Aunque en las décadas posteriores a la guerra se desenterraron muchos restos, los relatos de los testigos sugerían que había más cementerios. El hijo de un residente informó a Kayo sobre una zona en la costa noroeste de la isla en 2014 y, a partir de ahí, ahorró fondos y comenzó a excavar cuatro años después.
SIN CLAUSURA
Bajo un calor abrasador, el pasado fin de semana, Kayo cortó a través de la maleza crecida para volver al lugar donde lo había dejado tres semanas antes. Tras hora y media de excavación, recogió cuidadosamente del suelo dos fragmentos de hueso del tamaño de la uña del pulgar, que se sumaban a los aproximadamente 100 que había desenterrado hasta entonces.

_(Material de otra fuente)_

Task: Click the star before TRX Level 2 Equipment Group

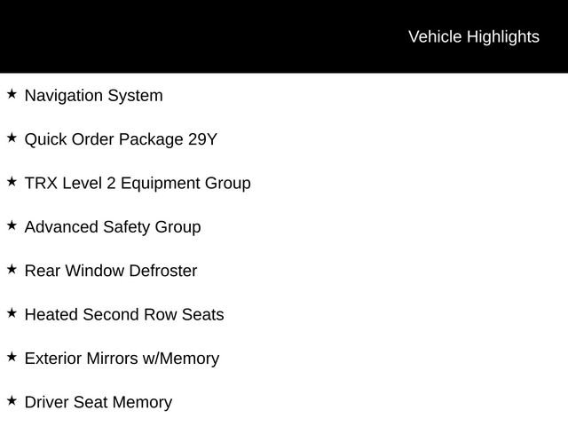Action: tap(12, 181)
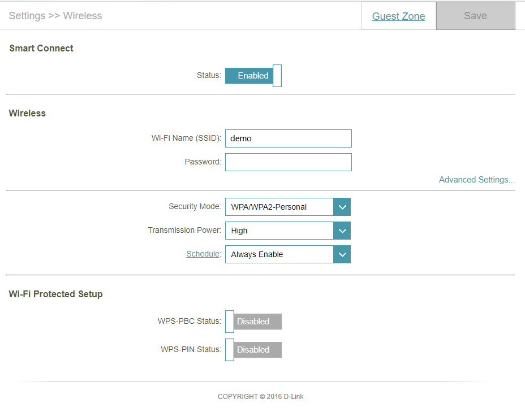
Task: Open the WPA/WPA2-Personal security mode dropdown
Action: (x=279, y=207)
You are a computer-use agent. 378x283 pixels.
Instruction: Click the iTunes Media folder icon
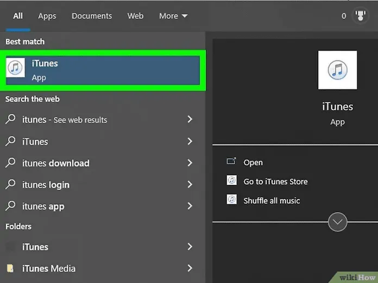[10, 268]
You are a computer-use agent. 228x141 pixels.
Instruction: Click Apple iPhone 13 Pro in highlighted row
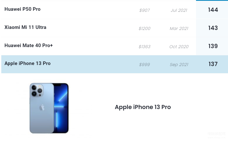point(27,63)
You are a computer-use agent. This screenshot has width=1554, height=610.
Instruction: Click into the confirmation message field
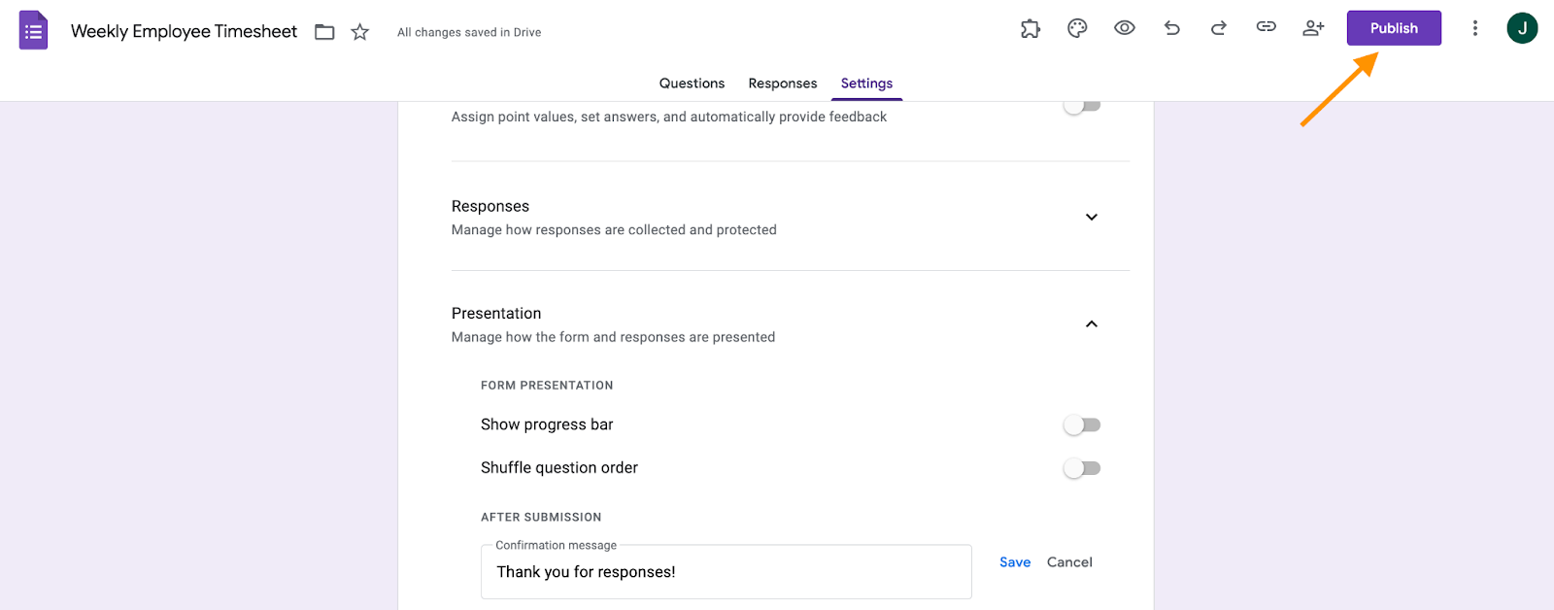point(726,572)
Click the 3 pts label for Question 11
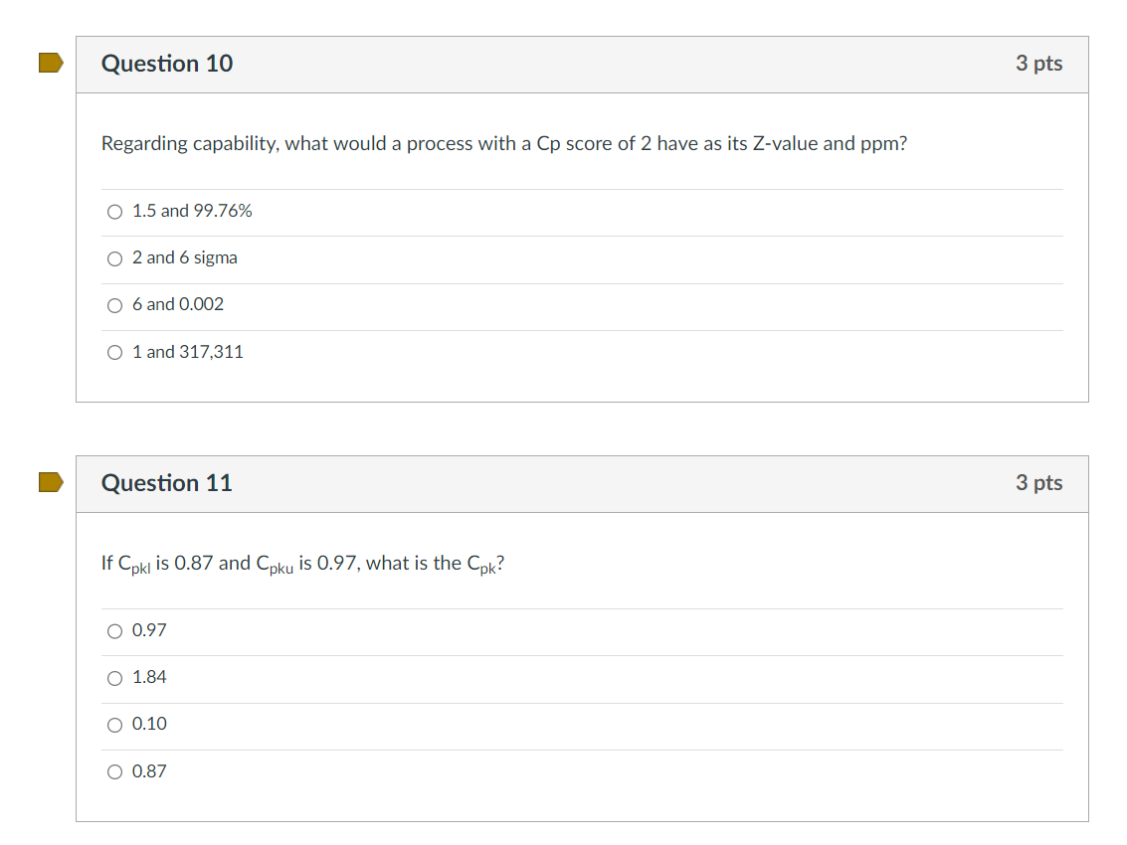1127x845 pixels. [x=1039, y=483]
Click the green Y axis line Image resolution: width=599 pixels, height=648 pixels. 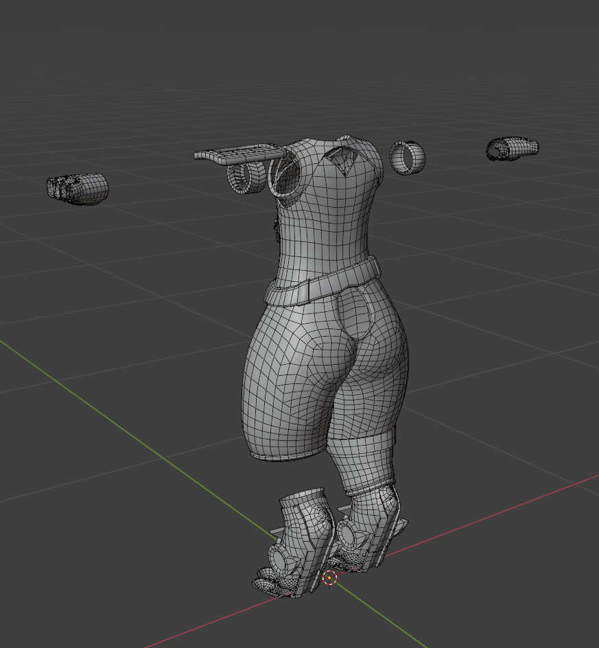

Cada descubrimiento le hace comprender la crueldad de la guerra. El dolor nunca fue tan crudo como cuando Kayo encontró trozos de la mandíbula y un diente de un niño a principios de este año, dijo.
"Eso me afectó mucho", dijo, con su camisa blanca de manga larga empapada de sudor. A ese niño lo mató la bomba, sin saber nada del mundo. (...) No pude asimilarlo durante un tiempo y ese sentimiento aún persiste."
Un día, planea llevar todos los fragmentos a un templo budista, donde puedan ser consagrados.
La motivación de Kayo para repetir la agotadora tarea año tras año es en parte personal.
Nacido en Okinawa, donde se libraron algunas de las batallas más sangrientas de la Segunda Guerra Mundial, Kayo tiene tres familiares cuyos restos nunca se encontraron.
A Okinawa siguen llegando voluntarios de todo Japón para las excavaciones y como la hiedra venenosa de los bosques le resulta insoportable, Kayo devuelve el favor en Ninoshima.
Mientras sigan apareciendo restos de los muertos, la proximidad de la guerra será palpable para Kayo.
"Hoy en día, la gente que no conoce la guerra se centra solo en la recuperación y hace avanzar la conversación mientras se olvida de estas personas aquí", afirma.
"Y al final, habrá personas que digan: 'aunque lances una bomba atómica, puedes recuperarte' (...) Siempre habrá gente que intente justificarlo de la forma que le convenga."